È il racconto di Stefano Guidotti, fidanzato di Sofia Stefani, nel processo di primo grado, ieri, davanti alla Corte d’Assise presieduta da Pasquale Liccardo per l’omicidio aggravato della vigilessa Sofia Stefani, 33 anni, che si è consumato il 16 maggio 2024 nella sede del Comando di Anzola. Processo che vede imputato Giampiero Gualandi, 63 anni, ex comandante dei vigili.
"Chiamava Gualandi ‘il mio nonnino’, di lui si fidava – prosegue Guidotti –, specie per il lavoro, ne parlava molto spesso. A un certo punto ho intuito che ci fosse qualcosa fra loro, ma era surreale per certi aspetti". E ancora Sofia "mi ha raccontato che era andata dal dentista, dopo che Gualandi le aveva rotto un dente, dandole un ceffone".
Questi lividi "li notai altre volte, ma lei trovava delle scuse". Guidotti non riesce a trattenere le lacrime e scoppia in un pianto vero e proprio quando racconta dell’ultima volta in cui vide Sofia: "Andammo a cena e pagò lei, cosa che di solito non accadeva".

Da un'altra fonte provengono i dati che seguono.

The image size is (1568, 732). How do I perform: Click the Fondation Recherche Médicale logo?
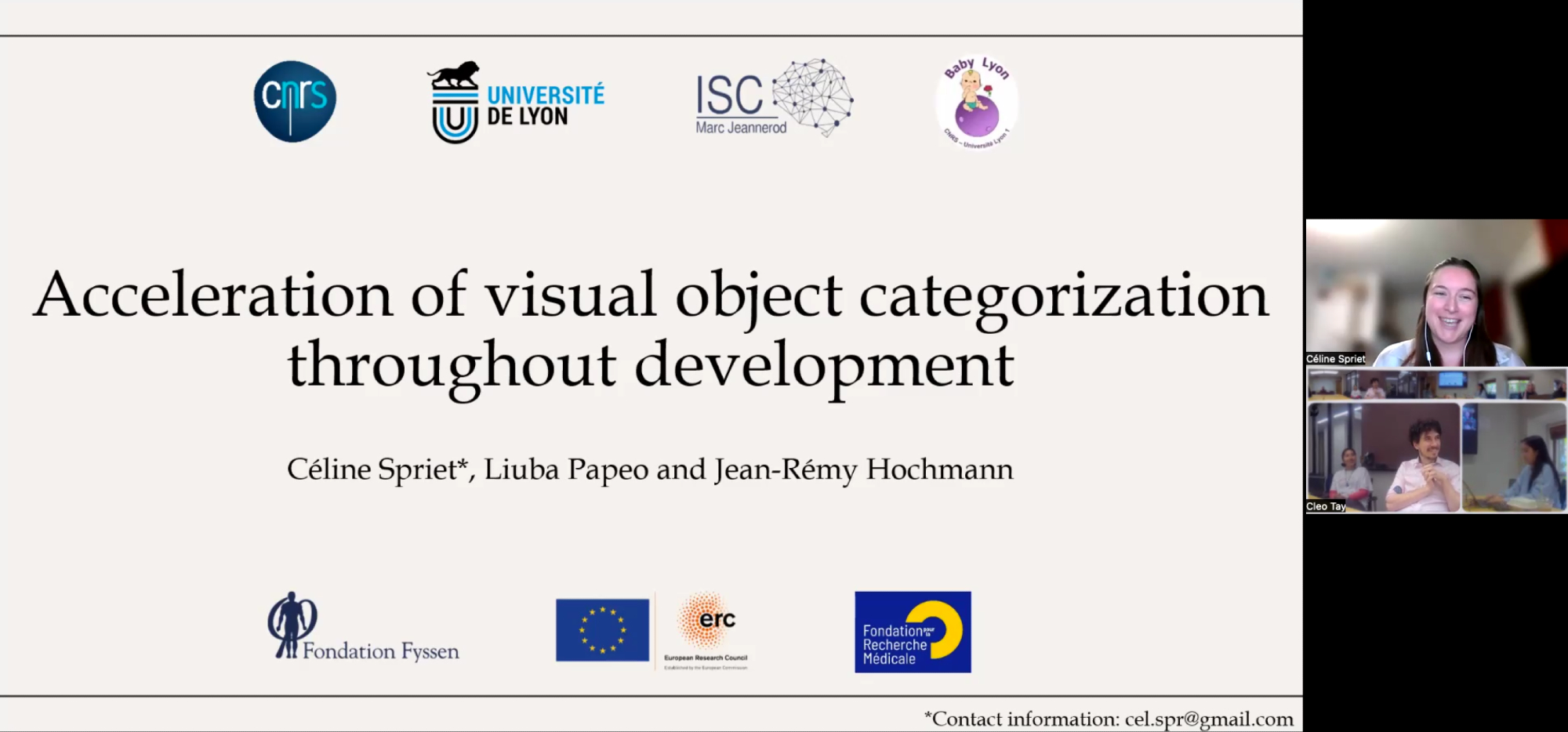coord(913,632)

"Mi sono anche rivolto a un centro antiviolenza" per le "continue aggressioni da parte di Sofia", ma "mi hanno riso in faccia perché sono un uomo grande e grosso – la testimonianza è stata quella di Piero Bernardi, ex amante di Sofia –. Una volta lei si arrabbiò moltissimo mentre le facevo solletico e iniziò a picchiarmi – riferisce Bernardi –. La tenni ferma cercando di calmarla e le causai dei lividi, lei andò a farsi refertare e mi minacciò, dicendo che mi avrebbe denunciato se non avessi continuato la relazione con lei. Così mi ritrovai a farle da cavalier servente" nel periodo successivo.
"Aveva un contatto con colui che aveva memorizzato come ‘Il sommo’ o ‘L’altissimo’, che immagino fosse Gualandi, e lui le aveva mandato una sua foto intima". Racconta di aver provato in ogni modo a ‘sganciarsi’, "a chiudere con lei, ma mi scriveva con account falso e me la ritrovavo ovunque, al lavoro, dove mi inseguiva, mi filmava, mi fotografava, e poi davanti casa, una volta perfino alla partita di basket di mio figlio. In un’occasione ho chiamato il 112".
Poi, dopo una pausa, è ripresa la loro relazione, "fino a che però siamo entrati in una fase diversa, io ero diventato per lei una sorta di tutore, la aiutavo a preparare i concorsi". Un rapporto, quello fra loro due, che durava dal 2017 e poi, nelle varie fasi, "c’è stato fino a un paio di anni fa".
Nel periodo prima dell’omicidio, Sofia "stava tranquilla anche per mesi, ma poi partiva all’improvviso questo flusso di chiamate, c’erano questi ‘picchi’ improvvisi, come una marea". In mattinata, oltre alle testimonianze di due esperti del Poligono (il presidente della sezione bolognese del Tiro a segno Nazionale e uno degli istruttori), è stata sentita Antonella Gasparini, un’amica della vittima, che ha riferito che tra Sofia e Gualandi c’era un rapporto sessuale e "lui le aveva fatto anche molte promesse lavorative".
Un rapporto che Gasparini definisce "tossico", i due "litigavano spesso. Una volta lui gli disse ‘Guarda che io ho una pistola’ e io dissi a Sofia di stare attenta, ma lei mi rispose ‘No, ma scherza, se ne dicono tante, ma figurati’. Ma io parlai di questo anche a mia figlia perché ero molto scossa". E aggiunge che "Sofia lo ammirava molto".